- What needs to be done
Recast the items, from the first line through the line containing "Looking at the", as a numbered list, skipping any blank lines and leaving out the pictures.

- Given data
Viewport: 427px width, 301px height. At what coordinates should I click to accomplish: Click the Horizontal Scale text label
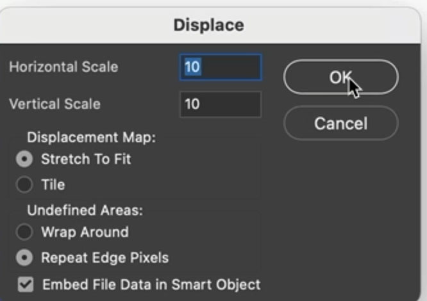[x=63, y=67]
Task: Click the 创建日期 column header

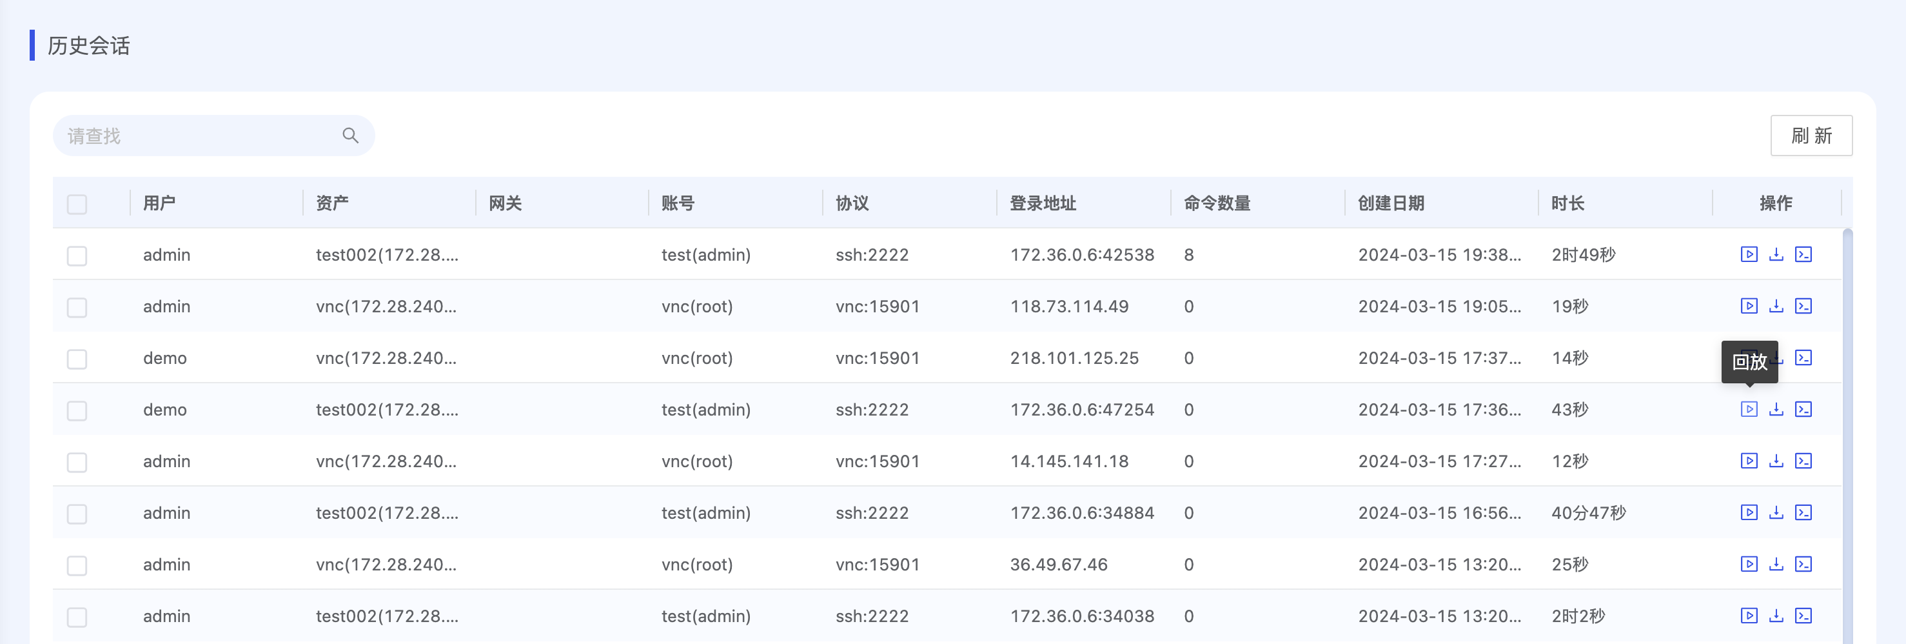Action: click(x=1390, y=204)
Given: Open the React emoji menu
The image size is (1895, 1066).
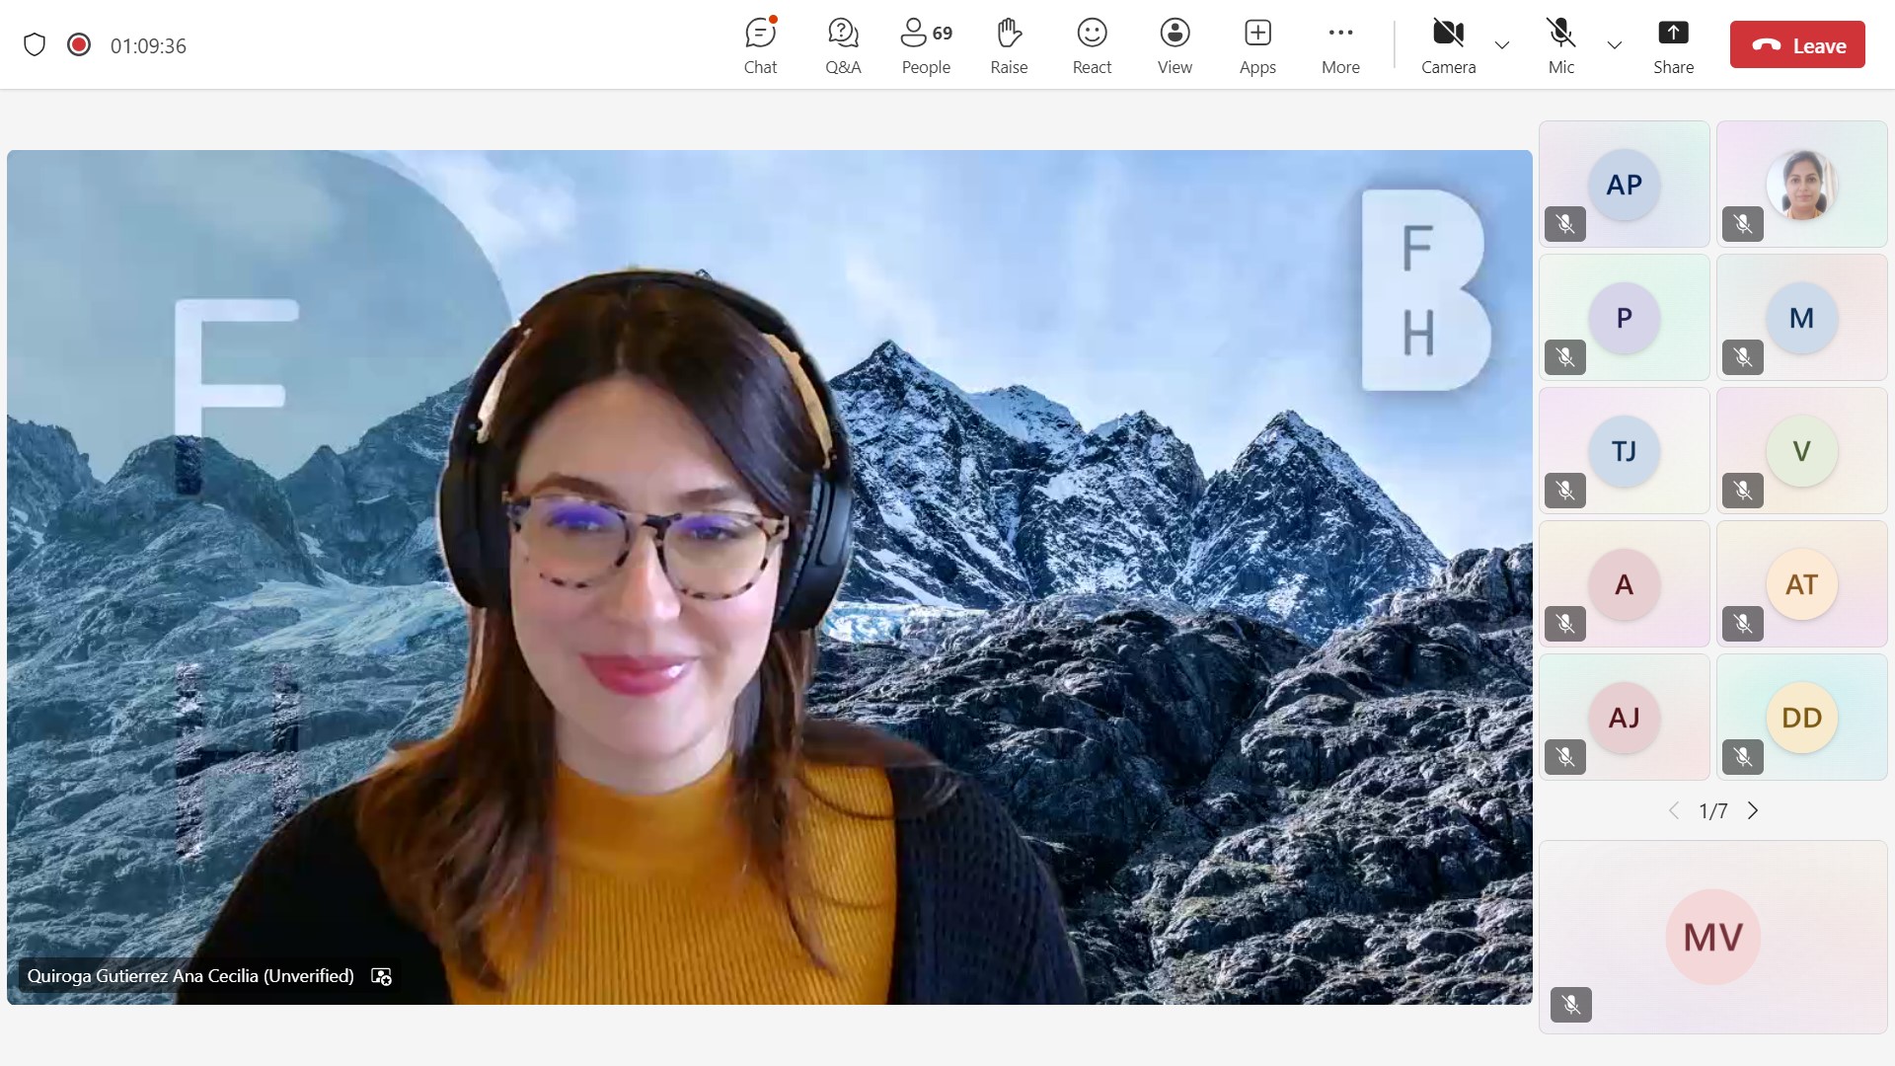Looking at the screenshot, I should [1092, 45].
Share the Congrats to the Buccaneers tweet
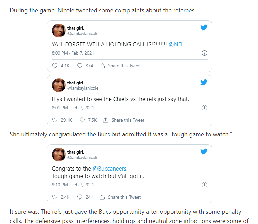The image size is (258, 224). (x=120, y=197)
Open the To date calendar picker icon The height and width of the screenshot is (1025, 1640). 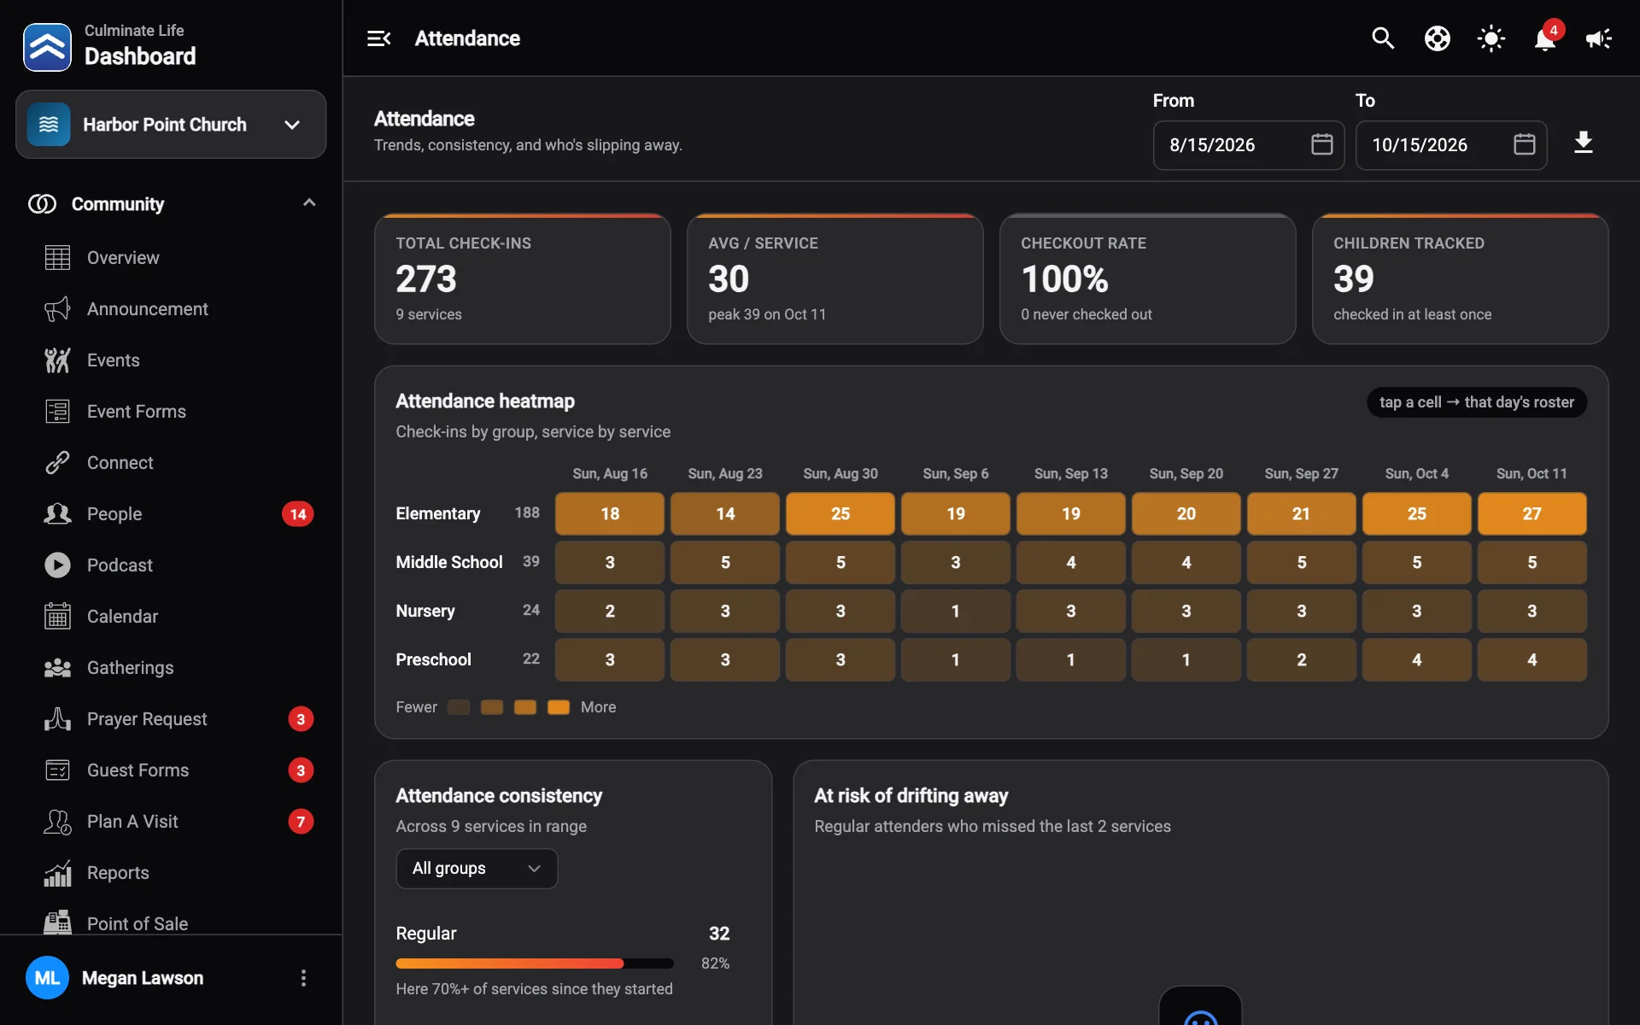tap(1524, 144)
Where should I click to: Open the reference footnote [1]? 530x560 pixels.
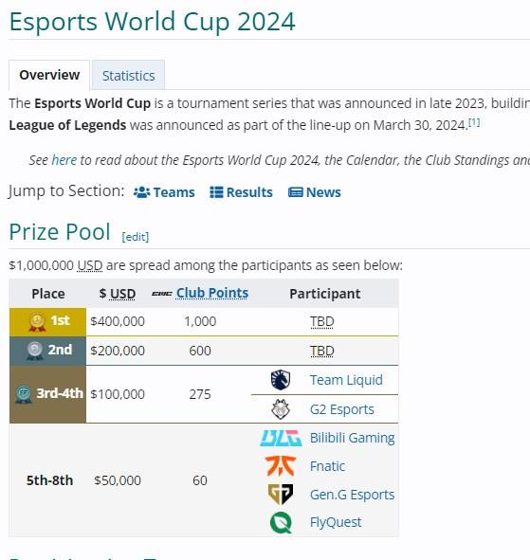474,122
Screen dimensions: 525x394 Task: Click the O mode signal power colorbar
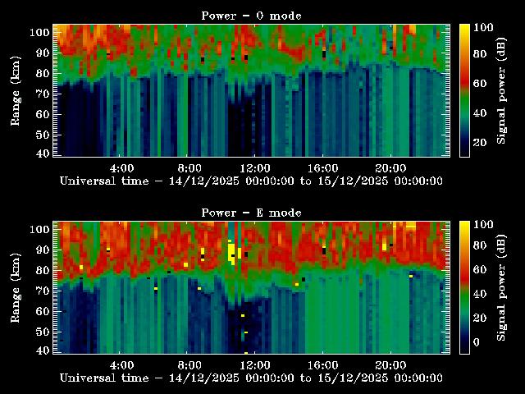(464, 90)
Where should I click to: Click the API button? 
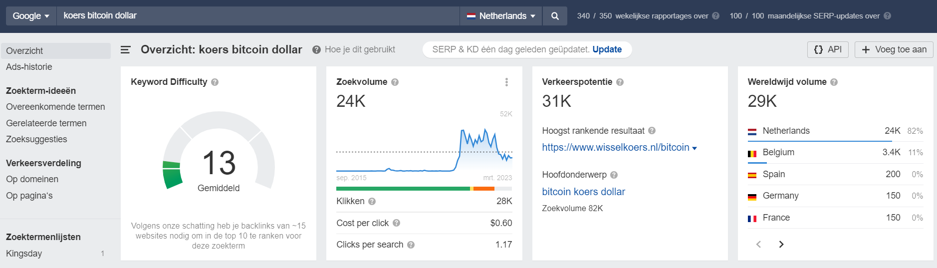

- Reply to the task
1. Viewport: 427px width, 301px height. At what coordinates should I click to accomplish: Click the Horizontal Scale text label
2. [x=63, y=67]
3. Task: Click the 创建日期 column header
4. Action: click(x=1390, y=204)
5. Given: Open the React emoji menu
6. The image size is (1895, 1066).
7. Looking at the screenshot, I should [1092, 45].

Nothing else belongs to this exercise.